Around the time I was working on designs from Tina Frauberger’s Schiffchenspitze and the TAT certification I had an allergic reaction to a medication that due to swelling caused all my tendons to become inflamed. I had to quit tatting.
I have continued to think about tatting and have started a few things only to be very disappointed in my lack of control over the thread.
Last August a friend asked me to join her in a class for the older crowd on bobbin lace. Her daughter even offered to watch my youngest while I went. I have indeed fallen in love with bobbin lace and will have to extend this blog to include that aspect of my life.
All this hand weaving has made me want to again return to tatting and today I actually finished a small project.
In Tina Frauberger’s Schiffchenspitze, band 2, this is figure 51, Sechsteilige Grundform (Six-part basic form). It is the basis of three other figures; though one of those is actually several repetitions of one of the other two.
Since this is such and easy pattern to memorize I do plan on working with the other figures. Hopefully my tension and my technique will come back. Well hopefully not all of my tension. It is late tonight so sometime soon I will relate a story that shows just how tight my tatting is. Sometimes I think my early success was not due to my control but to the resilience of the thread. You can only squeeze it so far.

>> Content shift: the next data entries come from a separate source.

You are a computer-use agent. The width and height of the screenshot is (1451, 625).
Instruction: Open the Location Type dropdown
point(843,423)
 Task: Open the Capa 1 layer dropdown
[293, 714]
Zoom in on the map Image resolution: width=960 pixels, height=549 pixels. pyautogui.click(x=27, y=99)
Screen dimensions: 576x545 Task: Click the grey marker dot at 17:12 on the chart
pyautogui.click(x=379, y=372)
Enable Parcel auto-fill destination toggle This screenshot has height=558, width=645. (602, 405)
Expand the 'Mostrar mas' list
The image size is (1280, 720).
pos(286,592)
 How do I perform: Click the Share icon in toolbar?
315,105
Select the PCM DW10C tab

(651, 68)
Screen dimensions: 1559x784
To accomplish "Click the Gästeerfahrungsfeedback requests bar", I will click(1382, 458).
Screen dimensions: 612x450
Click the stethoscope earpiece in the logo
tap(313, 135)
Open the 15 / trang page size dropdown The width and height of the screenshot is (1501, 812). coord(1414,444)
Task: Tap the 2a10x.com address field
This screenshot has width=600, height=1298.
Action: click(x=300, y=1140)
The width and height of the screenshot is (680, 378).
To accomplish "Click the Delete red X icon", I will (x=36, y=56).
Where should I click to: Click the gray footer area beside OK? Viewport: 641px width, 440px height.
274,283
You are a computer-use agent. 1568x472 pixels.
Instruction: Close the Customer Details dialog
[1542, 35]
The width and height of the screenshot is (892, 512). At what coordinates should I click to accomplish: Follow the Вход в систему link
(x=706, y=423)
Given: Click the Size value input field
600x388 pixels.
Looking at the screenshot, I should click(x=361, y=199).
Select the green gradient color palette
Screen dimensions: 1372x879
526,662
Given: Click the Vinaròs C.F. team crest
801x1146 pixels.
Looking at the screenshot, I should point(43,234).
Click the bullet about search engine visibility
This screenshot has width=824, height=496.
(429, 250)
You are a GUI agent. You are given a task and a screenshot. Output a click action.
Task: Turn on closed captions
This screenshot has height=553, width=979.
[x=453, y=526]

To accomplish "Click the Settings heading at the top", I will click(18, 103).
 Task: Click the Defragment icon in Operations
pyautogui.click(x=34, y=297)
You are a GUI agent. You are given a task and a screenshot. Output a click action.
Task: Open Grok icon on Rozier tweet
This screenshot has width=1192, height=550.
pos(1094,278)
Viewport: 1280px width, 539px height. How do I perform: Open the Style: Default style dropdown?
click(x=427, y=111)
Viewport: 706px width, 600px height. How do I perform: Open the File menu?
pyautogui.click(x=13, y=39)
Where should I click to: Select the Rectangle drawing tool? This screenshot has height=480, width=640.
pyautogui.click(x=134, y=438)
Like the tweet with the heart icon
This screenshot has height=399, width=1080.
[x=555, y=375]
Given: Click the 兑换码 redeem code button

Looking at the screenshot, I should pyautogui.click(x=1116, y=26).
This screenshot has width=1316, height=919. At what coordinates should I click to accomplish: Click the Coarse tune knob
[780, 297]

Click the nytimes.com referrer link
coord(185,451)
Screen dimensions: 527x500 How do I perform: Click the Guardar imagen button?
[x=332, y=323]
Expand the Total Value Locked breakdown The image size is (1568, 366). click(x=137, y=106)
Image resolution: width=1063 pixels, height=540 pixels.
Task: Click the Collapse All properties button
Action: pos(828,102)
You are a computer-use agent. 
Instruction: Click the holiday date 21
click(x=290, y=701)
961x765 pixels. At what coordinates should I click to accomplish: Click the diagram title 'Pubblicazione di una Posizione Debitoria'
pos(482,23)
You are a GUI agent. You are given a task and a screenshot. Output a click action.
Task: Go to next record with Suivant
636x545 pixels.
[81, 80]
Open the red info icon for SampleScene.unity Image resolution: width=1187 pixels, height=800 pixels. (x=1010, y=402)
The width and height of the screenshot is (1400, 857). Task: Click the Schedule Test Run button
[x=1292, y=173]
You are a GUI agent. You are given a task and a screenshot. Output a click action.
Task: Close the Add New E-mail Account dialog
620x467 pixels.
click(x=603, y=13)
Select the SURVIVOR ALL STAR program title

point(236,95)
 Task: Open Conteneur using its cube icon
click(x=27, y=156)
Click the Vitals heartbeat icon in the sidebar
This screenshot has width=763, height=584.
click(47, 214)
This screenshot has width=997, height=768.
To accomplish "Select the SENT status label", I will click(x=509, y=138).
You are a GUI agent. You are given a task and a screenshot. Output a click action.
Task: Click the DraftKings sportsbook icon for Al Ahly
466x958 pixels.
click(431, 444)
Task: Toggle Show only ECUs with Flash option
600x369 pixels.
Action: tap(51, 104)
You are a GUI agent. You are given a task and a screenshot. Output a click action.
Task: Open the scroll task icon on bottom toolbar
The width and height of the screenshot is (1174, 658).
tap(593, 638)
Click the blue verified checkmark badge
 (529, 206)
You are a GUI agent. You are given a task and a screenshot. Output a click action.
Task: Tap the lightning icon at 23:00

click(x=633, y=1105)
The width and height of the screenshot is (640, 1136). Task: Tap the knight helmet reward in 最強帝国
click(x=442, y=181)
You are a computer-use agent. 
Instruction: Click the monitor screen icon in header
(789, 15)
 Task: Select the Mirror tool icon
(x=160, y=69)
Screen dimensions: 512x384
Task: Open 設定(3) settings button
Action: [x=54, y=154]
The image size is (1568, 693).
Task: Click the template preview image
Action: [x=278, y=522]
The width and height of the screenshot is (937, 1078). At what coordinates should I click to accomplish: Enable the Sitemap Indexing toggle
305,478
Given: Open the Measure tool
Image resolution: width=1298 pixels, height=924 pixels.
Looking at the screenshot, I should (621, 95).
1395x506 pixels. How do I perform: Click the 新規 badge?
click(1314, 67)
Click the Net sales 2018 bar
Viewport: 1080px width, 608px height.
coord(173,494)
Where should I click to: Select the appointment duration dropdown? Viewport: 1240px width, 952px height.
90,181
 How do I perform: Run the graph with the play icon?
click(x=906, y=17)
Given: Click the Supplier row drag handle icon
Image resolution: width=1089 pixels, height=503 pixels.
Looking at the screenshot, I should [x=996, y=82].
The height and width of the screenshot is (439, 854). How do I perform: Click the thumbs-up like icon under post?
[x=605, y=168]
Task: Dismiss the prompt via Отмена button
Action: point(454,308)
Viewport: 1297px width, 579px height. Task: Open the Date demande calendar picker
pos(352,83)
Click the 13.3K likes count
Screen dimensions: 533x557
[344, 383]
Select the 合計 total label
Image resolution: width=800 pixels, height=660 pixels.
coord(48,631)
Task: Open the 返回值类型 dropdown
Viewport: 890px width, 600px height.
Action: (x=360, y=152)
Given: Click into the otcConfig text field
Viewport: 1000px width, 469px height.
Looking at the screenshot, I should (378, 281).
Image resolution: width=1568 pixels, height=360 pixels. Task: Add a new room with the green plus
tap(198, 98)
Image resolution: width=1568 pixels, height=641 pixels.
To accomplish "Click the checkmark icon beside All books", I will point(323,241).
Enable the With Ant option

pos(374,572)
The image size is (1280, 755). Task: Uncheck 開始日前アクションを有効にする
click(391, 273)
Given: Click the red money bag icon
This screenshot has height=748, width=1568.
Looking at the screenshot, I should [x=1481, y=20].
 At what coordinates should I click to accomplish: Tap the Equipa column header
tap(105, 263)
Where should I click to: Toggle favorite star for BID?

Though it is not very symmetrical and I see all sorts of issues in my work this is the first tatting I have finished in a long time. Figuring out the German did take some effort but that was almost a year ago.
This book is much abbreviated and what the pattern amounts to is a statement saying something like all rings are 4 – 4 – 4 – 4 and the chains in the middle are 6 – 6 – 6 – 6. I used a magnifying glass to determine that all chain segments are 6 ds and all ring segments are 4 ds.
This should actually be enough information for you to copy this. Thank you.